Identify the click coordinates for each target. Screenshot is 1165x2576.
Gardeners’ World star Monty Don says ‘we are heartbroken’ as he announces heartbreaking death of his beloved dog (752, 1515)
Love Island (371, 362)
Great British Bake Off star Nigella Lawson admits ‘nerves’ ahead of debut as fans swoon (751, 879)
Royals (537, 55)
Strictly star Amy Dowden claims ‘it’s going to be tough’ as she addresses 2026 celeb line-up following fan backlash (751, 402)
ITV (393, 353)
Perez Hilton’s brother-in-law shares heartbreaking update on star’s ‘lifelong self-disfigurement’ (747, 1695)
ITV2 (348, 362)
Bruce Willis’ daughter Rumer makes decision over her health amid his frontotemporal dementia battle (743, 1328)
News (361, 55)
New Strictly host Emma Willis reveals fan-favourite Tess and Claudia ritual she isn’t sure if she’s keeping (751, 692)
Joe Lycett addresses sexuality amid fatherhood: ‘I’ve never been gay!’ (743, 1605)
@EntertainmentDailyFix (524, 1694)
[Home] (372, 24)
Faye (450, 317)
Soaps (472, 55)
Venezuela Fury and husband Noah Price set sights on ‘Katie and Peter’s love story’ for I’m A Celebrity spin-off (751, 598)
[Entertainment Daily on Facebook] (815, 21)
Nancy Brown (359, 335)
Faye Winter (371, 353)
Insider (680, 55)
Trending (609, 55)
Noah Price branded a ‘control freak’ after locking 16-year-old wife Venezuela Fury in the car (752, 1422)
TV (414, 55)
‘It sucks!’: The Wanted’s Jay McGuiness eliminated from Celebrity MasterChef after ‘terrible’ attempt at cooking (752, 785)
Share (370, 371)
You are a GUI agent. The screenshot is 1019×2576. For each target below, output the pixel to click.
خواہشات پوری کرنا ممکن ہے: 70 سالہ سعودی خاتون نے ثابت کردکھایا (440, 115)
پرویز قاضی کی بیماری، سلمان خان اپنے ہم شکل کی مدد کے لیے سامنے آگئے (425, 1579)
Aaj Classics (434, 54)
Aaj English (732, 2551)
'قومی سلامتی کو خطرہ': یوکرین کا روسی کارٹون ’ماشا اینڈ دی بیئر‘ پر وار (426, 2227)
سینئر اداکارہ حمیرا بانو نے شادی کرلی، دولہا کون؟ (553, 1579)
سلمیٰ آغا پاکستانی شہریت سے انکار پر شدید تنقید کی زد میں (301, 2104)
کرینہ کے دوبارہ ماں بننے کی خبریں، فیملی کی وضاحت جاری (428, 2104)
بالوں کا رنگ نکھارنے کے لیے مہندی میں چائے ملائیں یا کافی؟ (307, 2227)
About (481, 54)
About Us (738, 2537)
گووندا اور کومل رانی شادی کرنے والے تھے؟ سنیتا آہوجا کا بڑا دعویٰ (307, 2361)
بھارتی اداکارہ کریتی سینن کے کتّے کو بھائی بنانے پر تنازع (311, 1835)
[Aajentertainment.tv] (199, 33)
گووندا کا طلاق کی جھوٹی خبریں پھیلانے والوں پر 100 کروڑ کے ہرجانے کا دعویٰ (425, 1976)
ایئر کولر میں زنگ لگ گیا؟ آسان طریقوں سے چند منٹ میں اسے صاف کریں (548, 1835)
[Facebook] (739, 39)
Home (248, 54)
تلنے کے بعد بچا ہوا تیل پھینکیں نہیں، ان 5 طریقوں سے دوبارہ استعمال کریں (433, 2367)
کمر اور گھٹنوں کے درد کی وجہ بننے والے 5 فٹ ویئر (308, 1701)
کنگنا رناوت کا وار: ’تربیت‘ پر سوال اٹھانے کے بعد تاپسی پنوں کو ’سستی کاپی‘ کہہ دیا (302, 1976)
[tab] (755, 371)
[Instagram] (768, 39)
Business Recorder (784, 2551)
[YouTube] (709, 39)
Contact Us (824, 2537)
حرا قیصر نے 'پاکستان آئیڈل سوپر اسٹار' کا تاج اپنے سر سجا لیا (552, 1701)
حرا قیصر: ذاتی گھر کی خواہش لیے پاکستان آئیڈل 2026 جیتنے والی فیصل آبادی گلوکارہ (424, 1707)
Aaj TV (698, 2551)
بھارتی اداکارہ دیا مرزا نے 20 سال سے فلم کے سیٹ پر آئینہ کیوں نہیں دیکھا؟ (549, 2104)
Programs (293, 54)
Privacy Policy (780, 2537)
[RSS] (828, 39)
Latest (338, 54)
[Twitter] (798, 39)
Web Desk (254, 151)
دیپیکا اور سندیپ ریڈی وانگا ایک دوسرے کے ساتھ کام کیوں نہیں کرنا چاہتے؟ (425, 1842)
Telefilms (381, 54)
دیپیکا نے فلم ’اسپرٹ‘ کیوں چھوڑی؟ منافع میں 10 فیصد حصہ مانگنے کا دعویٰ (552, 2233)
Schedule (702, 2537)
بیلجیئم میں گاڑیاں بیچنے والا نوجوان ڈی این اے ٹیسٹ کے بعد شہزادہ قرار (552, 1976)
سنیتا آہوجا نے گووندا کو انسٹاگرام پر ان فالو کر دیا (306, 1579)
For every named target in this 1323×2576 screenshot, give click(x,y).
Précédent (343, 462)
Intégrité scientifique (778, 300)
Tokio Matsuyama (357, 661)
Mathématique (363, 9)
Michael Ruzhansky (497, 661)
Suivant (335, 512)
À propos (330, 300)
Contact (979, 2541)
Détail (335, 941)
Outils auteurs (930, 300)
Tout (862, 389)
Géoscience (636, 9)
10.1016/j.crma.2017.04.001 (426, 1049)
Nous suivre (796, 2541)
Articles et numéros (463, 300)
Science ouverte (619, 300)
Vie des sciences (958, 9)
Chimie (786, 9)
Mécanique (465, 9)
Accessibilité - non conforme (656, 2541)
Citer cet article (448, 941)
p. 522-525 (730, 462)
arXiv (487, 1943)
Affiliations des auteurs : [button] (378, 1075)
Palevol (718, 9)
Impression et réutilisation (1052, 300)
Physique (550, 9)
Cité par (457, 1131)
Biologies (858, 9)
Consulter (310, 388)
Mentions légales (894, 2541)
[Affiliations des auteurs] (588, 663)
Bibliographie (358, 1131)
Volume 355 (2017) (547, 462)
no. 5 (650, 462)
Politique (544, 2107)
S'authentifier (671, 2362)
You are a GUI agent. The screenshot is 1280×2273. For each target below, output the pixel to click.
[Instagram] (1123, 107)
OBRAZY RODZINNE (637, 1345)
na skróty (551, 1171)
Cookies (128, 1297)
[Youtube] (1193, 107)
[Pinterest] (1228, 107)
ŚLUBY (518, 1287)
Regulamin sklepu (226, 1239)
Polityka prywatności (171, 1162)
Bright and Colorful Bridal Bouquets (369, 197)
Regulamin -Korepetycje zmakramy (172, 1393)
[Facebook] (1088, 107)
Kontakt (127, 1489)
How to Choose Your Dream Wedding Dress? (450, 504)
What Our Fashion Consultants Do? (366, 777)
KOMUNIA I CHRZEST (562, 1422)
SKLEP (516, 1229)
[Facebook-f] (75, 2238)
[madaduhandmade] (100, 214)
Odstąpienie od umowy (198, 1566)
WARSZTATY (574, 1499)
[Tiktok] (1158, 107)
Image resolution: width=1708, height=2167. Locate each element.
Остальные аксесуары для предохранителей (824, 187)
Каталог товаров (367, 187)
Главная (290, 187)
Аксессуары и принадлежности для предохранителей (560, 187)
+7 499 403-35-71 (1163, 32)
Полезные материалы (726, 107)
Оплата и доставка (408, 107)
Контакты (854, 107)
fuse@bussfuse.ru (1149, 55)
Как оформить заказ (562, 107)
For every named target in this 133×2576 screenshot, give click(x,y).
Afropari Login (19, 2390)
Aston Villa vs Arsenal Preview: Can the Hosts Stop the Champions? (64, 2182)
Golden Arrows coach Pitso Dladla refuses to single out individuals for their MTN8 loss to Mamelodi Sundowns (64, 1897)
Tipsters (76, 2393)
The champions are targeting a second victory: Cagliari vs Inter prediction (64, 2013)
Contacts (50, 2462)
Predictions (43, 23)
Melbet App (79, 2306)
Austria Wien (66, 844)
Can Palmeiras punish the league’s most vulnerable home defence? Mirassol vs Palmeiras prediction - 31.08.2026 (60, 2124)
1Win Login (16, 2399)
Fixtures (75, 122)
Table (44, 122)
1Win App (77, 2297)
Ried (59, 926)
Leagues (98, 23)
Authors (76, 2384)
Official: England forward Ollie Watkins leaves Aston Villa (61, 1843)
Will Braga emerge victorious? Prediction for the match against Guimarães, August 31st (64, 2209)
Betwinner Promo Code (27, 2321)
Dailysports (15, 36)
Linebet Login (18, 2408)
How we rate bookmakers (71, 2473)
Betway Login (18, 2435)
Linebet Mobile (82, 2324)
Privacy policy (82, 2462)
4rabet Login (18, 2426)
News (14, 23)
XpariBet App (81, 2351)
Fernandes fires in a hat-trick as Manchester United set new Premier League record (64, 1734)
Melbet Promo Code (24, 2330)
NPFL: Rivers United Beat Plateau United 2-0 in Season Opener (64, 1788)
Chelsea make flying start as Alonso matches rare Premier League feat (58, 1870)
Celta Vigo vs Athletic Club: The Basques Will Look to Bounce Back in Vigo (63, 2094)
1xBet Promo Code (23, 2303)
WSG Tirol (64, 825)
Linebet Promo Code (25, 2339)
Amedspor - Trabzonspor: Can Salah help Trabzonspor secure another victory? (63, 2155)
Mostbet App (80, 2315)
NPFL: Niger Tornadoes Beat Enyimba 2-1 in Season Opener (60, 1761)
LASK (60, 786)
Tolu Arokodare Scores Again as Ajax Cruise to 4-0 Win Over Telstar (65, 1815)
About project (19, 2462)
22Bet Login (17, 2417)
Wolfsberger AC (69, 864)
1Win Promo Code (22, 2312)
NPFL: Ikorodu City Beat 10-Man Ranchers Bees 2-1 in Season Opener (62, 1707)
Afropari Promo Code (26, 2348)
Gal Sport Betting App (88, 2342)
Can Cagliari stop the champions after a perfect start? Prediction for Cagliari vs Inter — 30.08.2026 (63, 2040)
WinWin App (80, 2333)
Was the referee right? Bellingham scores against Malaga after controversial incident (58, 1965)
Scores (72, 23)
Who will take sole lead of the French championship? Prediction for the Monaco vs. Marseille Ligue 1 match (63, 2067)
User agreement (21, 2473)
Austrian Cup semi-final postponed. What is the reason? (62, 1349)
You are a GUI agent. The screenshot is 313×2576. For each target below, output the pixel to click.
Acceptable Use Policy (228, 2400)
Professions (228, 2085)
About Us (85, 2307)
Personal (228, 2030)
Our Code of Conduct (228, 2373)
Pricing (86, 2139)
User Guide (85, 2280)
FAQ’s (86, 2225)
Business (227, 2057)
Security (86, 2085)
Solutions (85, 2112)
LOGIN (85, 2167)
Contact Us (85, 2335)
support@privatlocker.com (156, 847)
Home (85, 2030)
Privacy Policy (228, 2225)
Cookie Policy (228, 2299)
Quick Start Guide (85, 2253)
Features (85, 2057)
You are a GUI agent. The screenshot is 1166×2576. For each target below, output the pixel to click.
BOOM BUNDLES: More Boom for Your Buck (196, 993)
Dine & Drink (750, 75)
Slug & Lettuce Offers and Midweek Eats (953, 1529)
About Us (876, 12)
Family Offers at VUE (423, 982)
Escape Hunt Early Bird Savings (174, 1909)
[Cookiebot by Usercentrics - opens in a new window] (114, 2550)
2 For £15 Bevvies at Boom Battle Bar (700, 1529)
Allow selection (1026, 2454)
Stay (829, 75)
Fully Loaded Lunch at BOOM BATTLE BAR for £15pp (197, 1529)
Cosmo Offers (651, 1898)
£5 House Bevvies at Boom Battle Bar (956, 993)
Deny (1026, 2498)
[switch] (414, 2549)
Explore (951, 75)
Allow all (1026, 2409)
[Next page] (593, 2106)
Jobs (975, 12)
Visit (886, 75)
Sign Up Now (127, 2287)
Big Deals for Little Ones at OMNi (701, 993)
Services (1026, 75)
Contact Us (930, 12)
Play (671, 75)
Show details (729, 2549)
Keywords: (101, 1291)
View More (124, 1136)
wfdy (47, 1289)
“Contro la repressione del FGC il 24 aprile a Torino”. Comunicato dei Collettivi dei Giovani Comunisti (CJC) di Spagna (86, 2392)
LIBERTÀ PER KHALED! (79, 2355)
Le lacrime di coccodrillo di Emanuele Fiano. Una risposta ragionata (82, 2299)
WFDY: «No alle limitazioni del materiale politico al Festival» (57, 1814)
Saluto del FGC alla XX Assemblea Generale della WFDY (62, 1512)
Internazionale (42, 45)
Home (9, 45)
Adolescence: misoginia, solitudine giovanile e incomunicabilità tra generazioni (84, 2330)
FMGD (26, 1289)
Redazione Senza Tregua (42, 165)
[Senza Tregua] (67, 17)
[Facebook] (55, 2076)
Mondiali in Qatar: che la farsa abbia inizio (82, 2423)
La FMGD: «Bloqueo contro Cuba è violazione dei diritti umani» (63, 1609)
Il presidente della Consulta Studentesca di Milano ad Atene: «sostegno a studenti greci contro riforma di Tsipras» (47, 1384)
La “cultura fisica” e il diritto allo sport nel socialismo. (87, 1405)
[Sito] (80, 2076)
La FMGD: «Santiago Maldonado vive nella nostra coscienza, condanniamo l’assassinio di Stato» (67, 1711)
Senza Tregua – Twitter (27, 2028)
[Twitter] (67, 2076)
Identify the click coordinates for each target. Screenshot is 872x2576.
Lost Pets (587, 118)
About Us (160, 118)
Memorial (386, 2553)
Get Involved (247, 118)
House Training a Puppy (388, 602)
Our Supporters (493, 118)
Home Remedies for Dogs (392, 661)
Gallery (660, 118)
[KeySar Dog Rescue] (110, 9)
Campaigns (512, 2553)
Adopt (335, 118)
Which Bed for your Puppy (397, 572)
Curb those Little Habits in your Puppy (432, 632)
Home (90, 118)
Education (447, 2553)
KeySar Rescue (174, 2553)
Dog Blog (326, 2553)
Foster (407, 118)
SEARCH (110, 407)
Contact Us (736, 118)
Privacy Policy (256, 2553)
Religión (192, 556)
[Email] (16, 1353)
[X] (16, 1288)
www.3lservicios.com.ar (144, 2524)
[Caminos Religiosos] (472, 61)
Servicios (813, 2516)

▶ [Required action]: What you give back must be the stretch above, starting at the line with "پرویز قاضی کی" and ending at the line with "دیپیکا اور سندیپ", copied exactly.

▶ [Answer below]:
پرویز قاضی کی بیماری، سلمان خان اپنے ہم شکل کی مدد کے لیے سامنے آگئے (425, 1579)
Aaj Classics (434, 54)
Aaj English (732, 2551)
'قومی سلامتی کو خطرہ': یوکرین کا روسی کارٹون ’ماشا اینڈ دی بیئر‘ پر وار (426, 2227)
سینئر اداکارہ حمیرا بانو نے شادی کرلی، دولہا کون؟ (553, 1579)
سلمیٰ آغا پاکستانی شہریت سے انکار پر شدید تنقید کی زد میں (301, 2104)
کرینہ کے دوبارہ ماں بننے کی خبریں، فیملی کی وضاحت جاری (428, 2104)
بالوں کا رنگ نکھارنے کے لیے مہندی میں چائے ملائیں یا کافی؟ (307, 2227)
About (481, 54)
About Us (738, 2537)
گووندا اور کومل رانی شادی کرنے والے تھے؟ سنیتا آہوجا کا بڑا دعویٰ (307, 2361)
بھارتی اداکارہ کریتی سینن کے کتّے کو بھائی بنانے پر تنازع (311, 1835)
[Aajentertainment.tv] (199, 33)
گووندا کا طلاق کی جھوٹی خبریں پھیلانے والوں پر 100 کروڑ کے ہرجانے کا دعویٰ (425, 1976)
ایئر کولر میں زنگ لگ گیا؟ آسان طریقوں سے چند منٹ میں اسے صاف کریں (548, 1835)
[Facebook] (739, 39)
Home (248, 54)
تلنے کے بعد بچا ہوا تیل پھینکیں نہیں، ان 5 طریقوں سے دوبارہ استعمال کریں (433, 2367)
کمر اور گھٹنوں کے درد کی وجہ بننے والے 5 فٹ ویئر (308, 1701)
کنگنا رناوت کا وار: ’تربیت‘ پر سوال اٹھانے کے بعد تاپسی پنوں کو ’سستی کاپی‘ کہہ دیا (302, 1976)
[tab] (755, 371)
[Instagram] (768, 39)
Business Recorder (784, 2551)
[YouTube] (709, 39)
Contact Us (824, 2537)
حرا قیصر نے 'پاکستان آئیڈل سوپر اسٹار' کا تاج اپنے سر سجا لیا (552, 1701)
حرا قیصر: ذاتی گھر کی خواہش لیے پاکستان آئیڈل 2026 جیتنے والی فیصل آبادی گلوکارہ (424, 1707)
Aaj TV (698, 2551)
بھارتی اداکارہ دیا مرزا نے 20 سال سے فلم کے سیٹ پر آئینہ کیوں نہیں دیکھا؟ (549, 2104)
Programs (293, 54)
Privacy Policy (780, 2537)
[RSS] (828, 39)
Latest (338, 54)
[Twitter] (798, 39)
Web Desk (254, 151)
دیپیکا اور سندیپ ریڈی وانگا ایک دوسرے کے ساتھ کام کیوں نہیں کرنا چاہتے؟ (425, 1842)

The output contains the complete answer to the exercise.